Fault injection deliberately disturbs the normal operation of a system — through voltage glitches, electromagnetic pulses, laser beams on a chip, clock manipulation, or malformed software inputs — to cause incorrect behaviour the attacker can exploit. Typical goals include skipping authentication checks, corrupting cryptographic computations to leak keys (differential fault analysis), or escaping secure boot. Both embedded devices (smart cards, TPMs, automotive ECUs) and high-value software are targets. Countermeasures include redundant computations, fault-detection sensors, randomised execution, error-correcting memory, secure-element shielding, and defensive programming that double-checks security decisions.

Examples

  1. 01

    Voltage glitching a smart card to skip a PIN verification branch.

  2. 02

    Differential fault analysis on AES to recover a key from a corrupted ciphertext.

Frequently asked questions

What is Fault Injection?

A class of physical or logical attacks that deliberately induce abnormal conditions in hardware or software to bypass security checks or leak secrets. It belongs to the Vulnerabilities category of cybersecurity.
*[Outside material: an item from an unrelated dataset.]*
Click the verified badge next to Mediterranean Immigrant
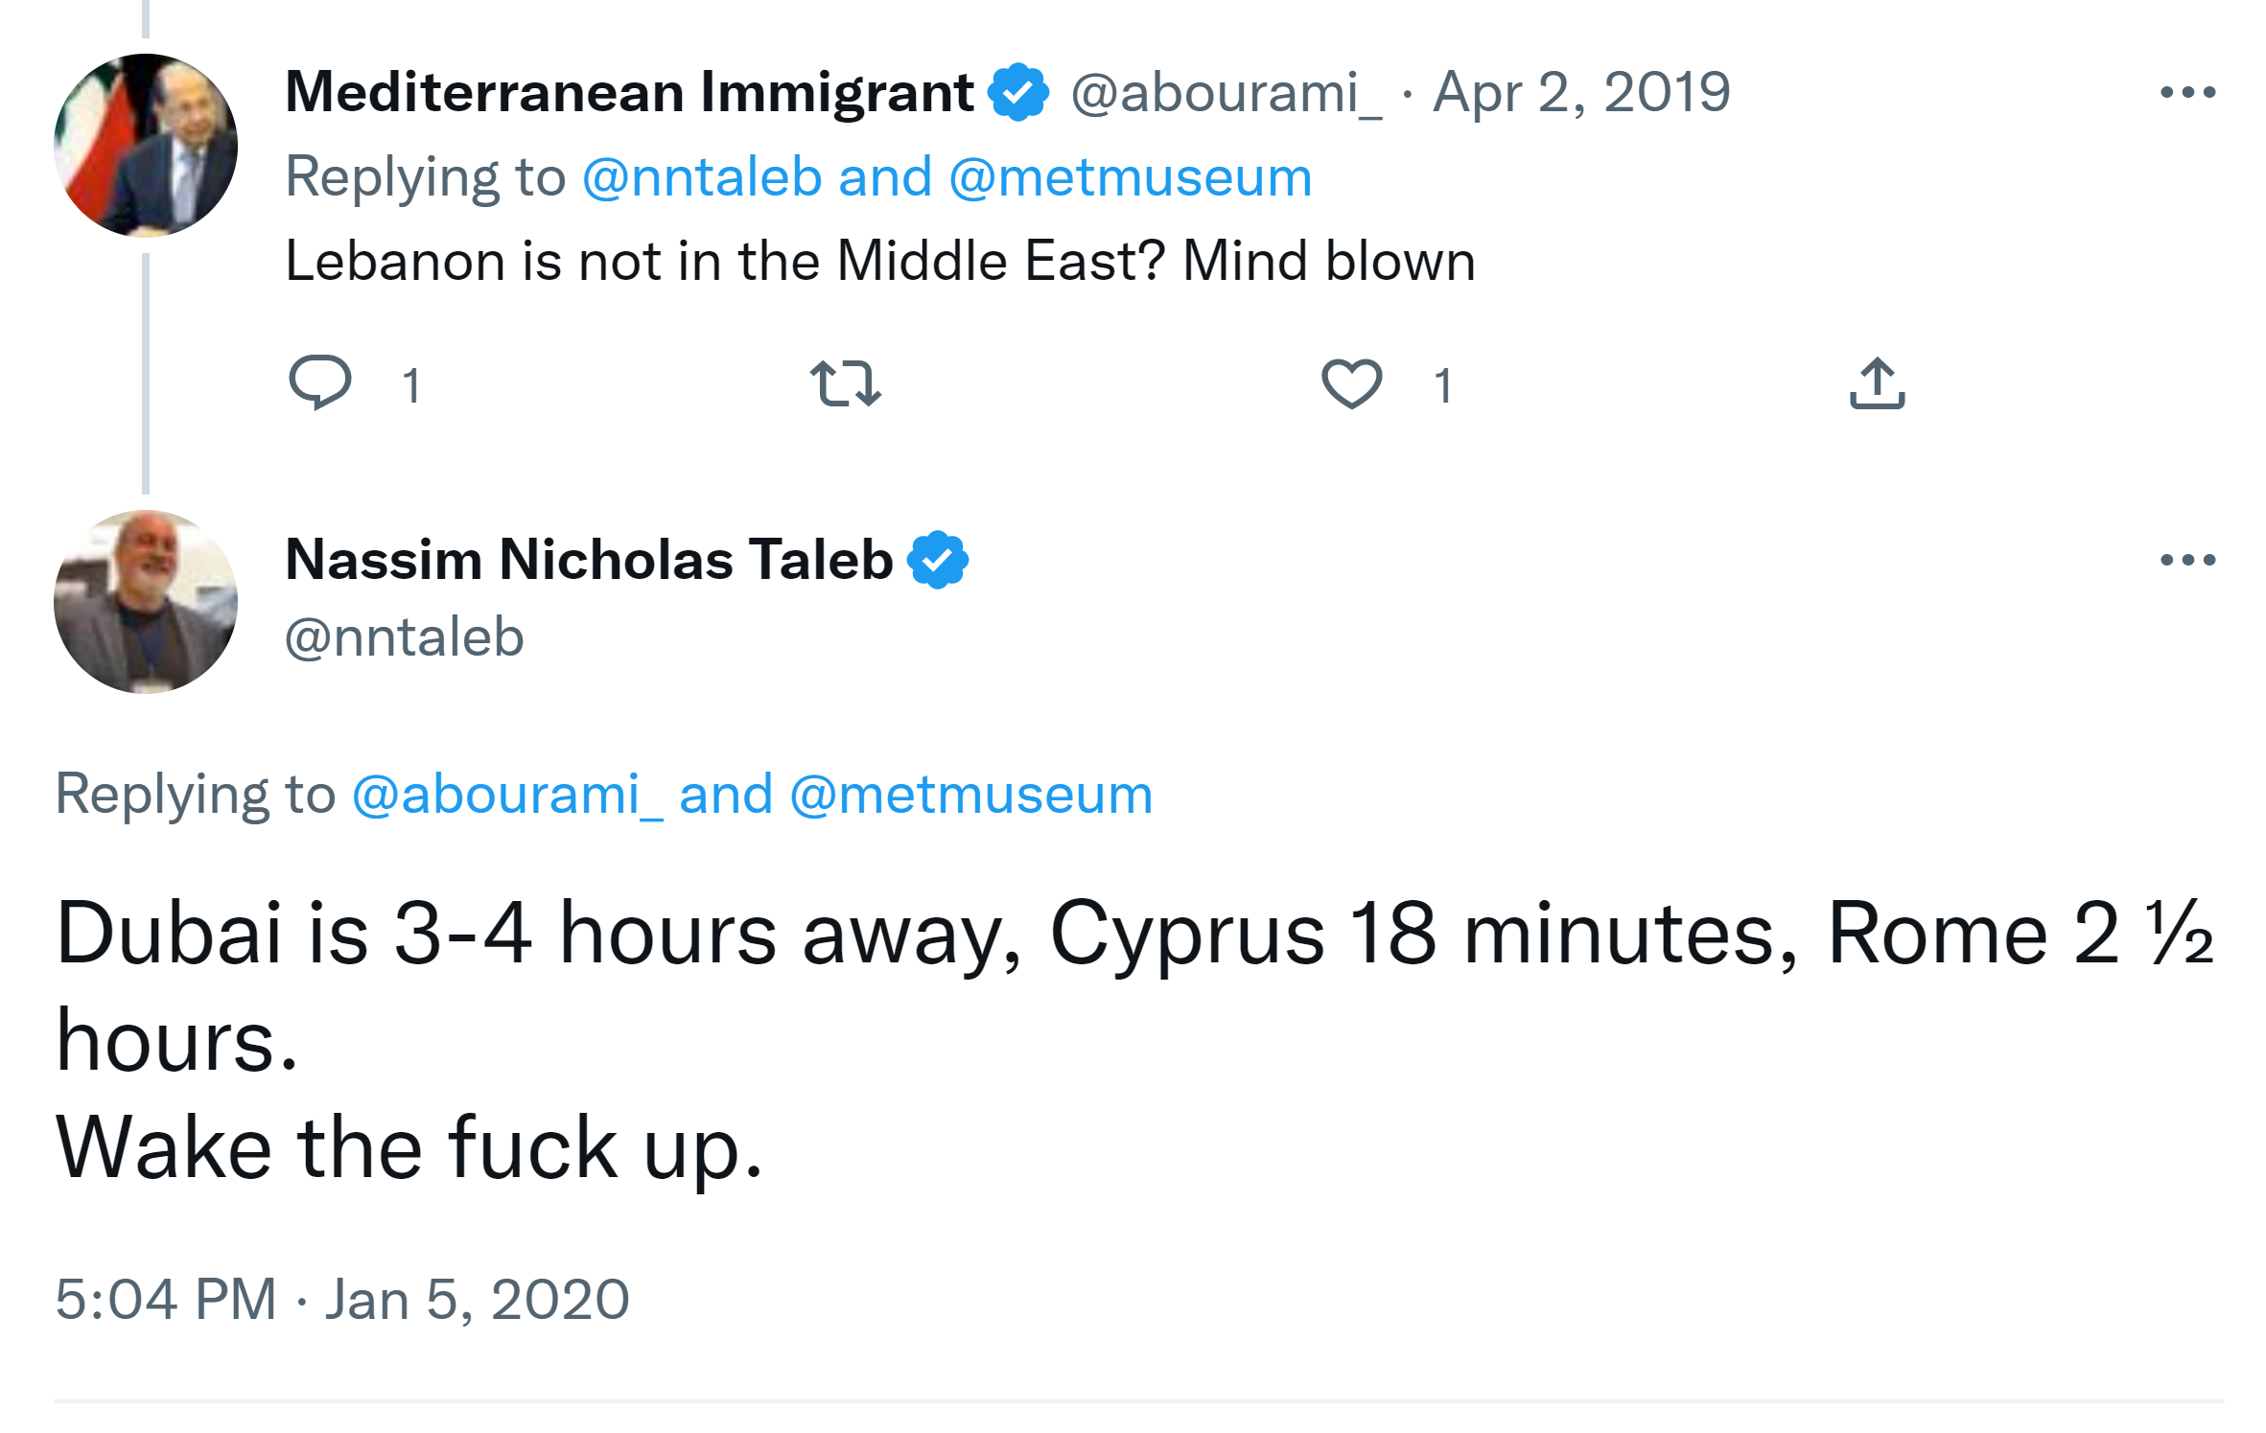Viewport: 2266px width, 1433px height. 1018,92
What does Fault Injection mean?

A class of physical or logical attacks that deliberately induce abnormal conditions in hardware or software to bypass security checks or leak secrets.

How do you defend against Fault Injection?

Defences for Fault Injection typically combine technical controls and operational practices, as detailed in the full definition above.

What are other names for Fault Injection?

Common alternative names include: Glitching attack, Fault attack.